Die geplante Verordnung würde ein 18,8 Hektar großes Gebiet innerhalb des Gewerbegebiets West umfassen, darunter Teile des Geländes von Saint-Gobain Isover. Das Areal, das etwa halb so groß ist wie der Zanders-Komplex, liegt zentral in Bergisch Gladbach. Einige Flächen sind derzeit brachliegend oder werden nur unzureichend genutzt, was Forderungen nach einer zukunftsorientierten Stadtentwicklungsplanung laut werden lässt.

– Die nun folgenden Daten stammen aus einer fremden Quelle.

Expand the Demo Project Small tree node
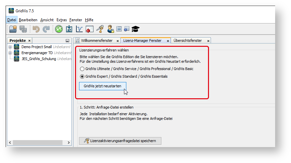Image resolution: width=291 pixels, height=163 pixels. (x=10, y=47)
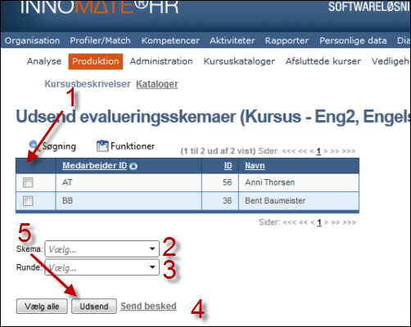Open the Skema dropdown

(102, 249)
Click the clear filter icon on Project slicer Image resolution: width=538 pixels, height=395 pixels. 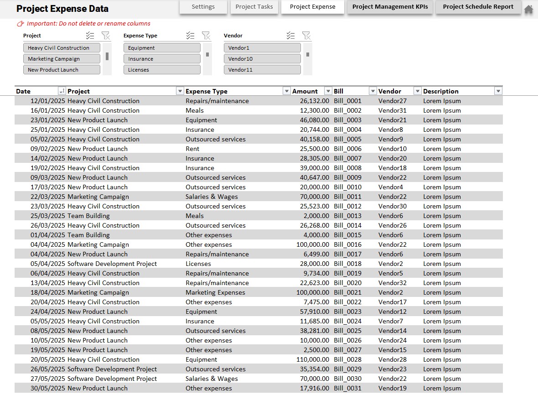tap(106, 35)
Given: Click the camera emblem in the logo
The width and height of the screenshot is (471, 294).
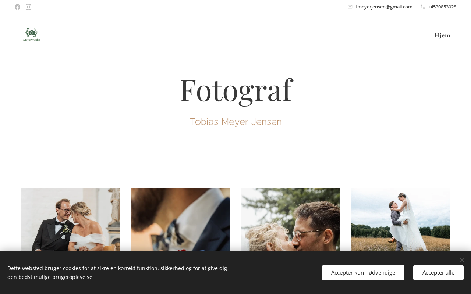Looking at the screenshot, I should tap(32, 32).
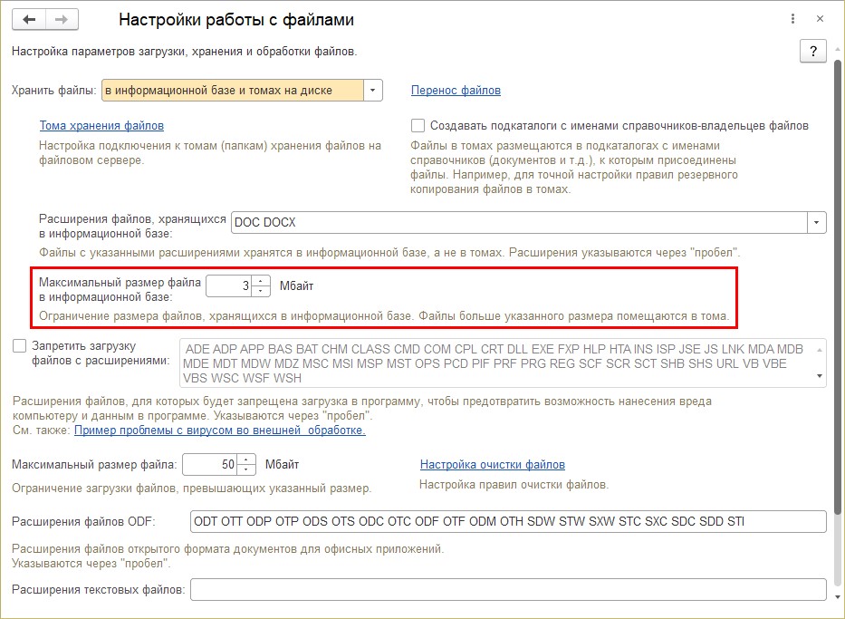The height and width of the screenshot is (619, 845).
Task: Open help with the question mark button
Action: [x=812, y=52]
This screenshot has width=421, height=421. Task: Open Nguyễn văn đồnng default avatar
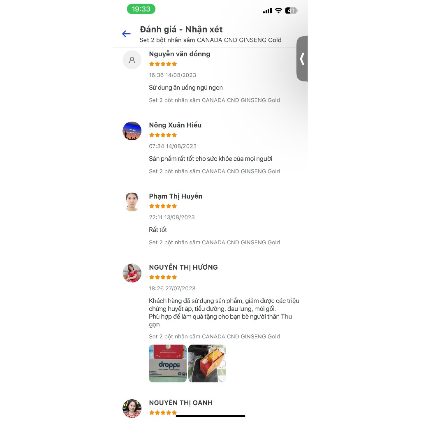[x=132, y=60]
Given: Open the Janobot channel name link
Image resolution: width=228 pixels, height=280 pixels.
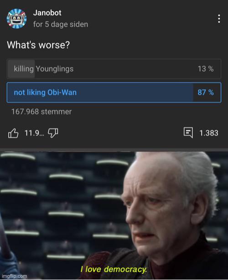Looking at the screenshot, I should coord(47,13).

Die Verwaltung strebt an, das 11 Hektar große Saint-Gobain-Isover-Gelände notfalls zu sichern. Ein Unternehmenssprecher, Michel Wenger, erklärte jedoch, Saint-Gobain investiere weiterhin in den Standort und habe keine Verkaufsabsichten. Trotz erheblicher Personalreduzierungen – die Mitarbeiterzahl sank von 220 auf 60 – sei ein vollständiger Rückzug nicht zu erwarten.
Dem Stadtrat wird empfohlen, die Vorkaufsrechtsverordnung zu verabschieden. Ziel des Vorhabens ist der Erhalt von Industrieflächen und die Schaffung von Arbeitsplätzen. Die Umsetzung würde einen wichtigen Schritt zur Sicherung der wirtschaftlichen Stabilität Bergisch Gladbachs darstellen.